Tuesday, February 21, 2017

Jumping to conclusions

There is a beautiful, older lady my family has known for years whom we call Miss Ellen. She is generous and kind and spends her life in service to others. Her heart overflows with love. She’s in her eighties now and is one of my heroes.
When Michael was little, before Simon was born, Miss Ellen would occasionally watch him at her house for an hour or two when Andy and I needed to take care of some business at the church. He loved going to her house because she always made gingersnap cookies and read him as many books as he wanted. She was like a grandmother to him, since none of his biological grandmas lived nearby at the time.
One evening, we left Michael at Miss Ellen’s house for a longer time than usual. We were hosting a dinner at the church and she offered to keep him. When we picked him up, he was not the happy, smiling boy he typically was after spending time with his favorite “grandma.” His shoulders slumped and the frown on his face worried me.
We thanked that dear, lovely woman and took Michael home.
“Did you have fun with Miss Ellen?” I asked.
Michael hung his head. “I guess.”
Andy and I exchanged glances. Something was wrong.
“What's the matter, buddy?” I asked.
He gave a small sniffle and a big sigh. “Miss Ellen beat me,” he said.
My heart constricted. Miss Ellen? She would never lay a hand on Michael. Would she? My mind raced with questions as I tried to remain calm.
“She beat you?” I asked, to clarify. He nodded, another sniffle escaping.
It was like my worst nightmare come true. How could this happen? What were we going to do? I needed to call her right away. I needed to call the authorities. My poor baby!
“What do you mean by that, Michael?” Andy asked, not willing to jump to conclusions.
“She beat me at dinner,” Michael said sadly. “I tried to eat fast, but she finished first.”
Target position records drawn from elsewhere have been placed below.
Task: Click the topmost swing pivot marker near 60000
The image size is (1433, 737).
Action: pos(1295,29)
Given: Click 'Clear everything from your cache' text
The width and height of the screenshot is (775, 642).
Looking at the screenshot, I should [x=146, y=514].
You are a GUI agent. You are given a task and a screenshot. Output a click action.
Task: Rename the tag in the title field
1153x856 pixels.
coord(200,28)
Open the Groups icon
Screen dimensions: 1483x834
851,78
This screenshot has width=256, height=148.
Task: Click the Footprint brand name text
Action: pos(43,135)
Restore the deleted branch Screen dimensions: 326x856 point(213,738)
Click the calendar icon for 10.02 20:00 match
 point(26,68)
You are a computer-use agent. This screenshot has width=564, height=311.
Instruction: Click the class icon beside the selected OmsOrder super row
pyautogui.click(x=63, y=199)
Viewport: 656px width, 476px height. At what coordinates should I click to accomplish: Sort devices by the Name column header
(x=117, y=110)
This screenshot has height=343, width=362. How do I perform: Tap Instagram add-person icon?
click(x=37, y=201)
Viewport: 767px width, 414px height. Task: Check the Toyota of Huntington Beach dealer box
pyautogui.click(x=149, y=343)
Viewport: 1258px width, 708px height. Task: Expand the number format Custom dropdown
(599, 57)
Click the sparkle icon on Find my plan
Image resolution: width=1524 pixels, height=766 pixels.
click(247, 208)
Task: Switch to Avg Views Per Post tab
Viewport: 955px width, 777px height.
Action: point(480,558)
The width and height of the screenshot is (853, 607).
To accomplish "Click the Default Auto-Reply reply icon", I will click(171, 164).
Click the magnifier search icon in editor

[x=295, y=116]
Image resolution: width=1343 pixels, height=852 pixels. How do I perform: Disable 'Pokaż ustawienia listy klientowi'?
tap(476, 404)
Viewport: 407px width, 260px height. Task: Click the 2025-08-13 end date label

Thursday, February 2, 2017

Life is hard

I expected the sadness. I expected there would be times when feelings of sorrow would wash over me, filling me with grief for the broken lives we are destined to live in a broken world. I expected to dread the day he will go back to his biological parents, even though I don’t know when that will be.

But I didn’t expect the guilt.

No, I didn’t expect to be tickling his chubby belly, getting him ready for bed at night, only to be struck by feelings of guilt deep in my gut. I didn’t expect to feel like an imposter, masquerading as his mother when I’m not. Or to feel like a thief, stealing love and affection and moments of joy from his biological mother that I will never be able to give back. That I didn’t ask if I could have. That I didn’t earn.

“You’re amazing,” people say. “I could never do what you’re doing. I could never be a foster parent.”

And I smile and say it is my pleasure and my privilege to care for him in his time of need, and that is absolutely true. But all the while I’m wrestling with doubt in my heart about whether I’m doing the right thing. All the while I’m trying to reconcile the fact that I’m snuggling him to sleep every night with the equal fact that his biological mother lays with empty arms, crying, missing him. And she sends me a little pair of shoes for him to wear and says "Kiss him for me."

“She brought this on herself,” you might think. “She made bad choices.”

And you’d be right. She has no one to blame but herself. But he has no fault in this. He didn’t ask to be taken from her, raised by a stranger, or passed back and forth multiple times a week like he’s in the middle of a custody battle. He didn’t do anything wrong.

And so the guilt comes. How will he ever understand that I only want what’s best for him? That I love him? And what is best, anyway? The longer I live, the more people I meet, the more I realize that what’s best isn’t always black and white. What’s best is often more like a mud puddle than a crystal clear stream. I believe in Truth and I believe in the Bible, but the Bible doesn’t say, “Thou shalt be a foster parent” or “Thou shalt not deprive a mother of her child” or “Here is how you know if a mother is unfit.” But it does say, “Love your neighbor as yourself.”

So what do I do?

Maybe it’s silly, but when the sadness comes down on me, the sorrow and grief, the dread, and yes, the guilt, I think about love and I think about getting old. I imagine myself as an 80-year-old woman, reflecting back on my life, and I ask the 80-year-old me: Do you regret what you did? Do you regret loving that boy and doing the best you could for him?

And inevitably she smiles with the wisdom of years, pats her white hair into place, and says, “No.”

No regrets.

And so I will love him. Through the sadness and dread, and the guilt no one prepared me for, I will love him, and pray that God will use whatever frail, broken gift I give for good, and that I will have no regrets.